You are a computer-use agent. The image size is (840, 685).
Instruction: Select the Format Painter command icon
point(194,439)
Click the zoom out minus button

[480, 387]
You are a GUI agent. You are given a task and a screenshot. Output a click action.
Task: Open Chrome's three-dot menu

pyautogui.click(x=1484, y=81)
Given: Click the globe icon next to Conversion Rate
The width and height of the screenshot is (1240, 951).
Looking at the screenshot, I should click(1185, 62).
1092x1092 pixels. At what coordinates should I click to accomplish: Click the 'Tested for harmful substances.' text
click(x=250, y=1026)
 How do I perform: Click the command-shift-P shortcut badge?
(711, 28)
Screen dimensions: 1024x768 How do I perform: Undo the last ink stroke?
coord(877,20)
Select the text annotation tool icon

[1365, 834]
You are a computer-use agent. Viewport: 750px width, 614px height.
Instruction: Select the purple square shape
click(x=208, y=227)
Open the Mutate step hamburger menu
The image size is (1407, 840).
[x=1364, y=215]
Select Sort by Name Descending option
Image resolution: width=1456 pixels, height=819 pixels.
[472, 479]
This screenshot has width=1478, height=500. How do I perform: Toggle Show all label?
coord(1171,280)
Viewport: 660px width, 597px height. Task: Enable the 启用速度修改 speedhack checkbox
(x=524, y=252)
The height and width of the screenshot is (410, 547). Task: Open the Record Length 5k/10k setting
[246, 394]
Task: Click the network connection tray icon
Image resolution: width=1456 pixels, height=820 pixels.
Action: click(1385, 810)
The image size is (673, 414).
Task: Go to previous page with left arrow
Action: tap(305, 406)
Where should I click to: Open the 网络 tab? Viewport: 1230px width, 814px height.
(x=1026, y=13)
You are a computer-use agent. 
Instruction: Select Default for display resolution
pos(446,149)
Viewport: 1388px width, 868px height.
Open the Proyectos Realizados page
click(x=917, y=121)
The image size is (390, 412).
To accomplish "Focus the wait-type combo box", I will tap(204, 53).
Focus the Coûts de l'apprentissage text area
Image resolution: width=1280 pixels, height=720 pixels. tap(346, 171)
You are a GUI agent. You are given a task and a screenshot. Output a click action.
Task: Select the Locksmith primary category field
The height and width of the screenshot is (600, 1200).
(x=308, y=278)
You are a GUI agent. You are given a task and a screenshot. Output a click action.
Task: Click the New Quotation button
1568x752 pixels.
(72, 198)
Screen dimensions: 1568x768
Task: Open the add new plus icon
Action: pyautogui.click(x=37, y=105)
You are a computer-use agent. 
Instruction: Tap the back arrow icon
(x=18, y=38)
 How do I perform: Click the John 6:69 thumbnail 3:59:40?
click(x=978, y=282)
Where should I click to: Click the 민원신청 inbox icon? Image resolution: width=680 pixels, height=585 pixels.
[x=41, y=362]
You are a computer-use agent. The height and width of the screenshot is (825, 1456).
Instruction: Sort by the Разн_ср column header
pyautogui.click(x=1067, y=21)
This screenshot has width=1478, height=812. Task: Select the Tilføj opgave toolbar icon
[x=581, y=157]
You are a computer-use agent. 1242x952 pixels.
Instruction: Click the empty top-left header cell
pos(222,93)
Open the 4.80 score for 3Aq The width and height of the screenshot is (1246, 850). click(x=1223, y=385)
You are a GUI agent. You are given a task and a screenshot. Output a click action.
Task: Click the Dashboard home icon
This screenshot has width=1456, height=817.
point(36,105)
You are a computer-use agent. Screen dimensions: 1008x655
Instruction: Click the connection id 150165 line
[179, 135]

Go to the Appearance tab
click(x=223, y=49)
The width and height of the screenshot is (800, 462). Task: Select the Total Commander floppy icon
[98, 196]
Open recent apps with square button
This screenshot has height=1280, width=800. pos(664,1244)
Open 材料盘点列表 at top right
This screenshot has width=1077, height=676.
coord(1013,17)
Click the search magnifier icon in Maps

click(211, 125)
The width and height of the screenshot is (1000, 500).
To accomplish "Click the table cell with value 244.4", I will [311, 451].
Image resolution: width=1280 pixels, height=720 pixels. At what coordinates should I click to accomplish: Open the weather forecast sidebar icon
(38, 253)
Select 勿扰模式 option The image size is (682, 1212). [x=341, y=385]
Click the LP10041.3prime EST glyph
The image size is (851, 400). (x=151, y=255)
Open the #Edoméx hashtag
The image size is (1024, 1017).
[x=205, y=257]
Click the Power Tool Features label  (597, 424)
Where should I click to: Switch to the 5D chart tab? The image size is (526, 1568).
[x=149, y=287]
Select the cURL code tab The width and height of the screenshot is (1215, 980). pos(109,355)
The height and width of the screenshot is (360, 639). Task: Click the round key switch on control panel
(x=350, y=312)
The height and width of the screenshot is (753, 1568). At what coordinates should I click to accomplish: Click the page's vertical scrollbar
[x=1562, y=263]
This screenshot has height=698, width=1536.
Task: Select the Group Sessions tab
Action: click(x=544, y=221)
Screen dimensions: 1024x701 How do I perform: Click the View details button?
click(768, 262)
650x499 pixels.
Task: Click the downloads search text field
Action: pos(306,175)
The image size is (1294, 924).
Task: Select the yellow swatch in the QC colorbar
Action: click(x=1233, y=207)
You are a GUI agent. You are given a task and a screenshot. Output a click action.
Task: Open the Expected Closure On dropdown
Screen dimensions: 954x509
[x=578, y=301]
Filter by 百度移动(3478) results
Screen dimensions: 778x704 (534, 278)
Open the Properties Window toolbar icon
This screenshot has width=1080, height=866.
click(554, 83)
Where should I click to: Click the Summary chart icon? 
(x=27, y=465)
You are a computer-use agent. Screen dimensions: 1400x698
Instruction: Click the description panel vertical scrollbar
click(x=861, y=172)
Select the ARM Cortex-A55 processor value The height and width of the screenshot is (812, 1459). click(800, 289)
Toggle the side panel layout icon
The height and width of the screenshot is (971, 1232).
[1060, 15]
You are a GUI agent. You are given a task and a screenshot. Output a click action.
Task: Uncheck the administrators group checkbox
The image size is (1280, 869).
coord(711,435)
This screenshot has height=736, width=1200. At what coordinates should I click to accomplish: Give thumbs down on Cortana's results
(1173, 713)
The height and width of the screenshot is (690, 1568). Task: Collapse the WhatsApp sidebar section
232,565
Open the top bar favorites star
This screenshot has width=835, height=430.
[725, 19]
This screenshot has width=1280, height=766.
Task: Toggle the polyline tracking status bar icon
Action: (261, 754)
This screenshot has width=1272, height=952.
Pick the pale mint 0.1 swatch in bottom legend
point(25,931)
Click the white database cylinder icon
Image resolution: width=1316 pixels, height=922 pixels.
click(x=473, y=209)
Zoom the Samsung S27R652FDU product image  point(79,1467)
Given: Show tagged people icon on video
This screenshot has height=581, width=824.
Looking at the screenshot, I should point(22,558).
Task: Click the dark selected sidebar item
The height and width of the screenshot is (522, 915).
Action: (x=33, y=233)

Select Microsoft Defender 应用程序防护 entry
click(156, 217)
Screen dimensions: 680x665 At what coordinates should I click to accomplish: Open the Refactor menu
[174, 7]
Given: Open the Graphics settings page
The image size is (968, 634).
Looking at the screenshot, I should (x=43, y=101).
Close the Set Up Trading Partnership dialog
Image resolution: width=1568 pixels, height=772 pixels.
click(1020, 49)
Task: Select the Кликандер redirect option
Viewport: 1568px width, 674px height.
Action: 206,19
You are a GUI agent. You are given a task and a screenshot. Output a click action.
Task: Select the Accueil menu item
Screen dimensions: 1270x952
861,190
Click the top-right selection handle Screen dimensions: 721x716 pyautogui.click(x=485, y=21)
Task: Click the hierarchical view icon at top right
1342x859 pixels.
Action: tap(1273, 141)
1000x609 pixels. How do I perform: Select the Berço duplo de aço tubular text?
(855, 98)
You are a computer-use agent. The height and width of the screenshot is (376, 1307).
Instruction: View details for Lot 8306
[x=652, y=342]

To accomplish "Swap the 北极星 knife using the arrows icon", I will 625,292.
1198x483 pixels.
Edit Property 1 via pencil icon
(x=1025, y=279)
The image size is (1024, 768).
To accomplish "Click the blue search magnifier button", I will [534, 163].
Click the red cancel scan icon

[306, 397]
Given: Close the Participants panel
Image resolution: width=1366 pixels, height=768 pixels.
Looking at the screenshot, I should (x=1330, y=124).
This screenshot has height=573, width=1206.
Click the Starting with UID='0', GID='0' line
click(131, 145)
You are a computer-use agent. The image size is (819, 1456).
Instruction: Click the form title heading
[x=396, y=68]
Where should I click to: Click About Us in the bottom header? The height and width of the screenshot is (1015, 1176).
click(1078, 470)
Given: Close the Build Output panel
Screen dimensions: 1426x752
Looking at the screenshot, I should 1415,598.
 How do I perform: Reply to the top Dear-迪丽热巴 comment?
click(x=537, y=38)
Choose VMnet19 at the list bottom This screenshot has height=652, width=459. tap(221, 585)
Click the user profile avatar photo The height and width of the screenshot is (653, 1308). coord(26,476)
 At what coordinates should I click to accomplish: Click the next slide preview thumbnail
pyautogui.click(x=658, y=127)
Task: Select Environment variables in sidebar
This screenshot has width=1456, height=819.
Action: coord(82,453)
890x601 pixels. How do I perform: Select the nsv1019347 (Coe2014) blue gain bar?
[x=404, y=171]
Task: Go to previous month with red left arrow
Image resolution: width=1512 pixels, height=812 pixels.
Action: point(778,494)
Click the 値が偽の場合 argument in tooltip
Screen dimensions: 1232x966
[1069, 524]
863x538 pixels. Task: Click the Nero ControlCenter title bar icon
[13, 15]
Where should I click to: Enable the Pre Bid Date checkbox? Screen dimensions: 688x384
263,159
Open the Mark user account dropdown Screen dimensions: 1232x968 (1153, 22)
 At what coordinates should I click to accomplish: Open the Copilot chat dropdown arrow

§ §

§ **Objective**
Starting at the line that has "Image resolution: width=1280 pixels, height=720 pixels. At" and stopping after the line that has "(x=350, y=312)", rewrite those rows with "tab" changed to "pane" and everything else unchanged.

§ **Response**
Image resolution: width=1280 pixels, height=720 pixels. At what coordinates should I click to accomplish: Open the weather forecast sidebar icon
(38, 253)
Select 勿扰模式 option The image size is (682, 1212). [x=341, y=385]
Click the LP10041.3prime EST glyph
The image size is (851, 400). (x=151, y=255)
Open the #Edoméx hashtag
The image size is (1024, 1017).
[x=205, y=257]
Click the Power Tool Features label  (597, 424)
Where should I click to: Switch to the 5D chart pane? The image size is (526, 1568).
[x=149, y=287]
Select the cURL code pane The width and height of the screenshot is (1215, 980). pos(109,355)
The height and width of the screenshot is (360, 639). Task: Click the round key switch on control panel
(x=350, y=312)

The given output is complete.